An Author’s DNA

Hartosh Singh Bal turned from the difficulty of doing mathematics to the ease of writing on politics. Unlike mathematics all this requires is being less wrong than most others who dwell on the subject.
Page 1 of 1
Physicists in Sweden have come up with a mathematical fingerprint that could identify an author.

Is there a unique fingerprint to the work of an author? Could we find a way of saying which of Shakespeare’s plays were indeed written by him? A paper published in the New Journal of Physics by researchers from Umea University suggests this may be possible based on an analysis of the works of Thomas Hardy, Herman Melville and DH Lawrence.

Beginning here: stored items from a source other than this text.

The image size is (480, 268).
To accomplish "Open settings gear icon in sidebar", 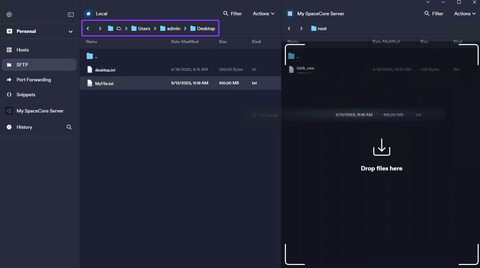I will click(x=9, y=15).
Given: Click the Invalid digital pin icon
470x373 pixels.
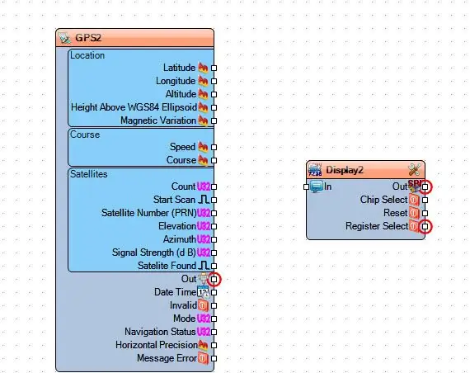Looking at the screenshot, I should 203,305.
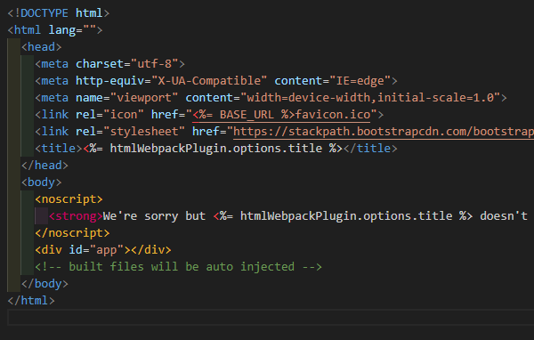Viewport: 534px width, 340px height.
Task: Click the "We're sorry but" text
Action: tap(154, 216)
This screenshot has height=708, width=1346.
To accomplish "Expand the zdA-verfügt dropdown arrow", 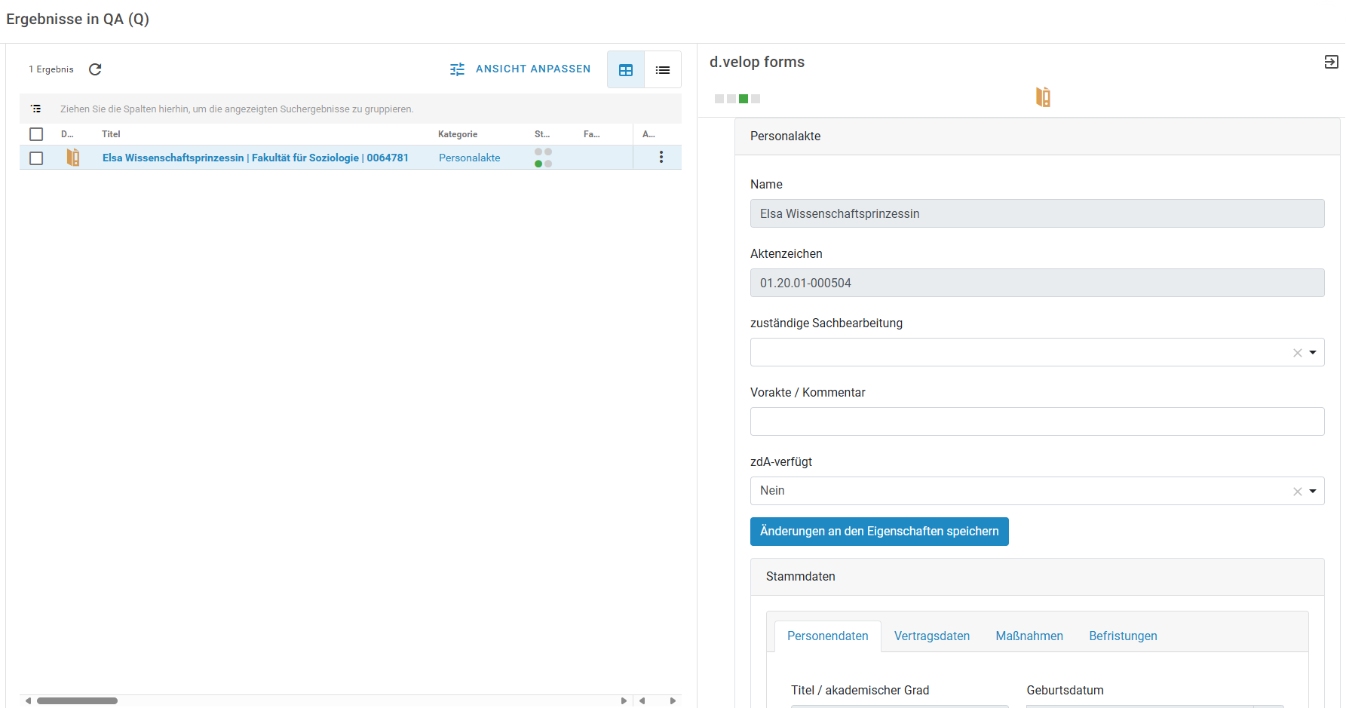I will (1312, 491).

They begin by considering the vocabulary of any author. However learned an author, his vocabulary is finite. Let M be the number of words in any text. Now consider N the number of different words in any text. This means ignoring repetitions—for example, the word ‘the’ will only be counted once. When M is 1, N is 1 but as the length of a text keeps growing N will stop growing once the author exhausts his vocabulary. When you consider N/M, or the proportion of new words introduced by the author it will start off as 1, but as the text grows, M becomes larger and larger and N stops growing, the ratio nears zero. The authors suggest the rate of decrease from 1 to 0 in an author’s work is unique, i.e. the rate at which an author introduces new words as he writes a manuscript is his fingerprint.

In case of Hardy, Melville and Lawrence, consider the graph plotted between N and M (scaled by some factors, but ignore that). The graph, the physicists suggest, is the unique signature of an author, a universal text of a particular writer’s output because it does not matter if the author writes a short story of 1,000 words or a novel of 80,000 words. If you plot N versus M for that short story or novel it will match the author’s graph determined from his other works. This certainly holds true for these three authors. They suggest it may be universal. Consider then those works of Shakespeare we know as genuine and plot this graph, the graph for any of the other plays must match this graph—if it doesn’t, we would know it is a fake.